Bing Encrypts All Search Traffic

Microsoft will begin encrypting all search traffic on Bing, making the intent and other signals related to the search query more important than keywords. The company made the move in support of the industry's decision to use TLS protocols as part of an effort to expand encryption across its networks and services.

Bing has been offering users the option to encrypt search traffic for about 1.5 years. This summer, it will begin encrypting search traffic by default.

Duane Forrester, senior product manager at Bing, in a blog post explains that Bing will continue to pass referrer string data, so marketers and webmasters can identify traffic coming from Bing -- but to further protect user privacy, it will not include the query terms used. "We will still provide some limited query term data available without compromising the security of customer data through our various webmaster and advertiser tools," he wrote.

While the change will likely impact marketers and webmasters in some way, Bing believes that providing a more secure search experience for their users is important.
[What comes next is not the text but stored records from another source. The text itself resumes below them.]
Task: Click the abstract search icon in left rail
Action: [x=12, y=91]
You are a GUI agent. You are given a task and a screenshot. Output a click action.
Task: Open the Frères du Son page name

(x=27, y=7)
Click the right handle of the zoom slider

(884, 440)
With this change, marketers will still see Bing as the origin or referrer of the encrypted traffic, although analytics tools used to analyze the traffic generally have their own way of including this information in their search reports.

The shift makes keywords less important, said Doc Sheldon, founder of Intrinsic Value SEO. He is not surprised by the change. "I think it's going to require us to evolve our thinking more rapidly, just like we did when Google started using not provided," he said. Sheldon doesn't support paid search, only search engine optimization, so he views it as a bit "more challenging, but not insurmountable."

Sheldon stopped using "keyword" research as a "finite tool a while back, and now I do query research looking at all aspects of a query data, such as classification and location," he said. Gathering some of the information could become more difficult, but also much more important, he said.

Search experts will need to take some of the same steps they implemented when Google stopped providing keywords. There are other things that experts can do to get some of the data.

Of course, he said, initially it "was a big hit, because I had become pretty dependent on that data. Finding ways around that was challenging, but ended up leading me to concern myself more with the nature of the query than with the terms."